The falling rupee compounds the challenge. Indian consumption is dependent on imported crude oil, LNG, edible oils, fertilisers, electronics and industrial intermediates, all priced in dollars. A weaker rupee raises the domestic cost of sustaining consumption. The rupee remains under pressure, hovering around Rs 94 to the dollar, amid elevated crude prices, geopolitical tensions and portfolio outflows, while India’s trade-weighted valuation has weakened sharply. These feed directly into transport, fertiliser, food and manufacturing costs, eroding the gains from the goods and services tax rationalisation and income-tax relief. Thus, households continue to spend, but they receive less real purchasing power for the same expenditure. When domestic consumption depends on borrowing, amid stagnated wages and a depreciating rupee, it is evidence of household strain.
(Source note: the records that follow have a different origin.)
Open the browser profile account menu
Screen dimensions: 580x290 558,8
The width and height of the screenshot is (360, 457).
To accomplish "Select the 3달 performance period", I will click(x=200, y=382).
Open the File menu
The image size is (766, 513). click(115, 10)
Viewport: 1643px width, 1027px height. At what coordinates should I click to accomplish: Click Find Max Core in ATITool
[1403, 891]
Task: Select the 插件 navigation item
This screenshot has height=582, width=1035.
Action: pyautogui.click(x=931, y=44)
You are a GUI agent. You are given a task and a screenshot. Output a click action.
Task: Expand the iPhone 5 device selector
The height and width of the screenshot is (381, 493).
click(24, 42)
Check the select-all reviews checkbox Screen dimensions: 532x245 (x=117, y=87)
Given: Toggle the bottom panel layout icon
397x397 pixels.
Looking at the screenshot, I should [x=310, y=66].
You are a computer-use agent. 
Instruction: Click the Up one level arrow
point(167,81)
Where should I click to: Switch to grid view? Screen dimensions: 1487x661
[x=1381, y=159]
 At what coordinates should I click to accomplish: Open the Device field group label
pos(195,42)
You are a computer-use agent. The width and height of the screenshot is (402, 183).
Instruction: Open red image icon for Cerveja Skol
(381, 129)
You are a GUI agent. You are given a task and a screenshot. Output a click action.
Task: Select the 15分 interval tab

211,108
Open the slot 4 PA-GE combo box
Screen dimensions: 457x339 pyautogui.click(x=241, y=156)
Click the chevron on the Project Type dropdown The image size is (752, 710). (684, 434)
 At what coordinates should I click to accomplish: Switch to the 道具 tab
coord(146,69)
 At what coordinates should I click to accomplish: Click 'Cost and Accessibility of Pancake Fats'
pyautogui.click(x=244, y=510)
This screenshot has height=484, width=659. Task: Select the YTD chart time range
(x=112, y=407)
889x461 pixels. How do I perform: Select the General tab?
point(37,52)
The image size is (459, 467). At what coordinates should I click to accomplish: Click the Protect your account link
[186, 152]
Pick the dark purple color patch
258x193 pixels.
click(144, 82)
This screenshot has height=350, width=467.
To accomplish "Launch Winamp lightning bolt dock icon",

Moreover, an economy driven primarily by consumption risks lowering its potential rate of growth because even though higher spending raises current demand, potential growth increases only when productive capacity expands through investment, productivity gains and labour-force participation. India’s potential growth has already moderated from nearly 8% during 2003-08 to about 6.5%-7% in the post-pandemic period, with some estimates placing it closer to 6% in FY27. Low labour productivity limits output per worker; an uneven business climate and slow courts discourage private investment; the mismatch between skills and available jobs suppresses efficiency; and low female labour-force participation keeps a large share of productive labour outside the economy. Without correcting these structural weaknesses — this will need time — consumption cannot sustain long-term growth.